During a “Family Reunion” conference hosted by the Hispanic Leadership Network in April 2013, Jeb Bush spoke freely on the promise immigrants hold for America and his views on reform.
He said, during a discussion with Univision, that it was “ridiculous” to think that DREAMers, children brought to the U.S. by their parents illegally, shouldn’t have an “accelerated path” to citizenship.
Then, the former Florida governor was speaking to a friendly audience of establishment Republicans, after re-inserting himself in the immigration reform with the release of a controversial book on the issue a month prior.
But as he moves towards a probable presidential run, and the far less friendly terrain of the GOP primary fight, the comments, which were shared with CNN by Democratic tracking firm American Bridge, are certain to deepen already developing headaches for him — on both the left and especially the right, as conservatives react in a mixture of bewilderment and eye-rolling when confronted with some of Bush’s resurfaced lines on immigration.
“I’ve never felt like the sins of the parents should be ascribed to the children, you know,” Bush said in 2013. “If your children always have to pay the price for adults decisions they make — how fair is that? For people who have no country to go back to — which are many of the DREAMers — it’s ridiculous to think that there shouldn’t be some accelerated path to citizenship.”
Bush’s spokeswoman, Kristy Campbell, said the comments didn’t mark a departure from Bush’s previously-stated positions on immigration reform. Bush wasn’t suggesting, she said, that border security isn’t an important aspect of reform.
“Governor Bush has been extraordinarily clear that we need to address the border crisis by fixing our broken immigration system. Border security is a key and chief component of sustainable and effective immigration reform,” she said.
Other comments included that Bush declared that “it’s not possible in a free country to completely control the border without us losing our freedoms and liberties.”
He even suggested the mayor of Detroit — the economically depressed Midwestern city where he’s giving his first policy address of the 2016 campaign on Wednesday — use immigration to “repopulate” the city.
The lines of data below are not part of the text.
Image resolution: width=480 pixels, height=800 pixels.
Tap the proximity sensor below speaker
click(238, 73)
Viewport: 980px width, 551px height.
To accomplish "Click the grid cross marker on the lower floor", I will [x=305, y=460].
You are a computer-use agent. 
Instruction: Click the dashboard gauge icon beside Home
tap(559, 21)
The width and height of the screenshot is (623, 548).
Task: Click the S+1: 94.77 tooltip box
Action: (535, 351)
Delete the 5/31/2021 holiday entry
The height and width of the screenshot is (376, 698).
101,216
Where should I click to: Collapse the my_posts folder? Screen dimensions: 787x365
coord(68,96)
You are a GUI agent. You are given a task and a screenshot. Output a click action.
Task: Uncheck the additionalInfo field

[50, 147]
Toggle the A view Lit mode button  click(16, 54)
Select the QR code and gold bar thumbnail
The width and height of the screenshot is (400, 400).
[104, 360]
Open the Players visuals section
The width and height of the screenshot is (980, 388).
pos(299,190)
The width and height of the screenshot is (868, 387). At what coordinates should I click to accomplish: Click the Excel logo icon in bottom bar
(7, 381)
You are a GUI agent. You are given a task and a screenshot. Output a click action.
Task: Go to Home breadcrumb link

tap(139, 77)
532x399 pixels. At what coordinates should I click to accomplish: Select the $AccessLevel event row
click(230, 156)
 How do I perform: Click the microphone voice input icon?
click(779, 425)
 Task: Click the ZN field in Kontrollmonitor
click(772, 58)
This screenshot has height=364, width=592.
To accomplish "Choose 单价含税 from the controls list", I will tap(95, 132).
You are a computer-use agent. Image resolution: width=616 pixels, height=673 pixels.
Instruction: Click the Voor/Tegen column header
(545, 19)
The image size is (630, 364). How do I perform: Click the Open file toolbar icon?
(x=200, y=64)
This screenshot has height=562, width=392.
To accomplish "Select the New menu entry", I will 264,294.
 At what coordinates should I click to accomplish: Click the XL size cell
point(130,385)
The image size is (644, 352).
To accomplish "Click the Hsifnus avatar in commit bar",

“It just seems to me that maybe if you open up our doors in a fair way and unleashed the spirit of peoples’ hard work, Detroit could become in really short order, one of the great American cities again,” Bush said then. “Now it would look different, it wouldn’t be Polish…But it would be just as powerful, just as exciting, just as dynamic. And that’s what immigration does and to be fearful of this, it just seems bizarre to me.”
And he praised the “courage” of Sen. Marco Rubio and Jeff Flake in pursuing the bipartisan Senate immigration reform bill, telling the crowd to encourage the senators to “stay the course.”
The comments Bush made several years ago weren’t dealbreakers for him in a primary, multiple conservative operatives and lawmakers said. And they didn’t reveal beliefs or positions on immigration that he hasn’t already openly held.
But they were so atypical for a Republican candidate gearing up for a presidential run that the universal reaction from conservative operatives was “Wow.”
That’s the word Hogan Gidley, a South Carolina Republican operative who’s advised both Mike Huckabee and Rick Santorum’s presidential campaigns, used when confronted with the comments.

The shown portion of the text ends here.